Making Arrays Mutable!
Last week we walked through the process of refactoring our code to use Data.Array
instead of Data.Map
. But in the process, we introduced a big inefficiency! When we use the Array.//
function to "update" our array, it has to create a completely new copy of the array! For various reasons, Map
doesn't have to do this.
So how can we fix this problem? The answer is to use the MArray
interface, for mutable arrays. With mutable arrays, we can modify them in-place, without a copy. This results in code that is much more efficient.
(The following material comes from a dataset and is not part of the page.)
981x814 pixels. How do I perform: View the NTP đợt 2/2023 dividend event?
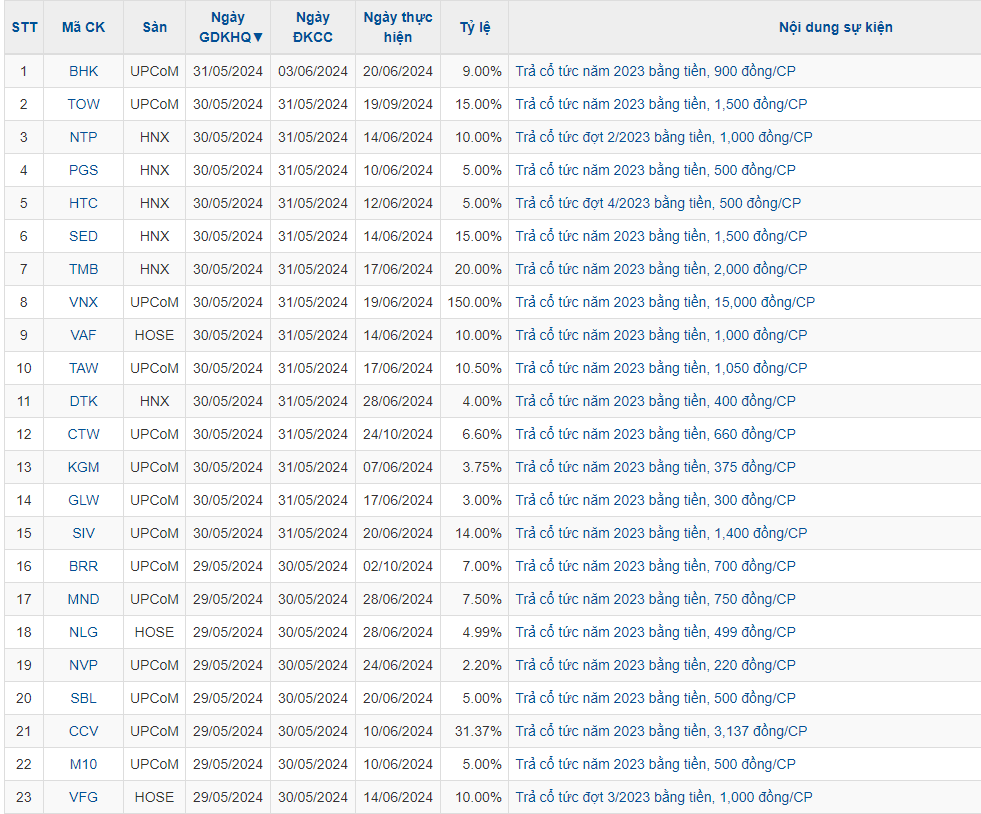664,137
This week, we'll explore the modifications we can make to our code to allow this. You can see a quick summary of all the changes in this Git Commit.
Refactoring code can seem like an hard process, but it's actually quite easy with Haskell! In this article, we'll use the idea of "Compile Driven Development". With this process, we update our types and then let compiler errors show us all the changes we need. To learn more about this, and other Haskell paradigms, read our Haskell Brain series!
Mutable Arrays
To start with, let's address the seeming contradiction of having mutable data in an immutable language. We'll be working with the IOArray
type in this article. An item of type IOArray
acts like a pointer, similar to an IORef
. And this pointer is, in fact, immutable! We can't make it point to a different spot in memory. But we can change the underlying data at this memory. But to do so, we'll need a monad that allows such side effects.
In our case, with IOArray
, we'll use the IO
monad. This is also possible with the ST
monad. But the specific interface functions we'll use (which are possible with either option) live in the MArray
library. There are four in particular we're concerned with:
freeze :: (Ix i, MArray a e m, IArray b e) => a i e -> m (b i e)
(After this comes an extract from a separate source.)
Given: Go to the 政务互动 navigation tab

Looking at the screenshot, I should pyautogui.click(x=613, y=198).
thaw :: (Ix i, IArray a e, MArray b e m) => a i e -> m (b i e)
readArray :: (MArray a e m, Ix i) => a i e -> i -> m e
writeArray :: (MArray a e m, Ix i) => a i e -> i -> e -> m ()
The first two are conversion functions between normal, immutable arrays and mutable arrays. Freezing turns the array immutable, thawing makes it mutable. The second two are our replacements for Array.!
and Array.//
when reading and updating the array. There are a lot of typeclass constraints in these. So let's simplify them by substituting in the types we'll use:
freeze
:: IOArray Location CellBoundaries
-> IO (Array Location CellBoundaries)
thaw
:: Array Location CellBoundaries
-> IO (IOArray Location CellBoundaries)
readArray
:: IOArray Location CellBoundaries
-> Location
-> IO CellBoundaries
writeArray
:: IOArray Location CellBoundaries
-> Location
-> CellBoundaries
-> IO ()
Obviously, we'll need to add the IO
monad into our code at some point. Let's see how this works.
Basic Changes
We won't need to change how the main World
type uses the array. We'll only be changing how the SearchState
stores it. So let's go ahead and change that type:
type MMaze = IA.IOArray Location CellBoundaries
data SearchState = SearchState
{ randomGen :: StdGen
, locationStack :: [Location]
, currentBoundaries :: MMaze
, visitedCells :: Set.Set Location
}
The first issue is that we should now pass a mutable array to our initial search state. We'll use the same initialBounds
item, except we'll thaw
it first to get a mutable version. Then we'll construct the state and pass it along to our search function. At the end, we'll freeze
the resulting state. All this involves making our generation function live in the IO
monad:
-- This did not have IO before!
generateRandomMaze :: StdGen -> (Int, Int) -> IO Maze
generateRandomMaze gen (numRows, numColumns) = do
initialMutableBounds <- IA.thaw initialBounds
let initialState = SearchState
g2
[(startX, startY)]
initialMutableBounds
Set.empty
let finalBounds = currentBoundaries
(execState dfsSearch initialState)
IA.freeze finalBounds
where
(startX, g1) = …
(startY, g2) = …
initialBounds :: Maze
initialBounds = …
This seems to "solve" our issues in this function and push all our errors into dfsSearch
. But it should be obvious that we need a fundamental change there. We'll need the IO
monad to make array updates. So the type signatures of all our search functions need to change. In particular, we want to combine monads with StateT SearchState IO
. Then we'll make any "pure" functions use IO
instead.
dfsSearch :: StateT SearchState IO ()
findCandidates :: Location -> Maze -> Set.Set Location
-> IO [(Location, CellBoundaries, Location, CellBoundaries)]
chooseCandidate
:: [(Location, CellBoundaries, Location, CellBoundaries)]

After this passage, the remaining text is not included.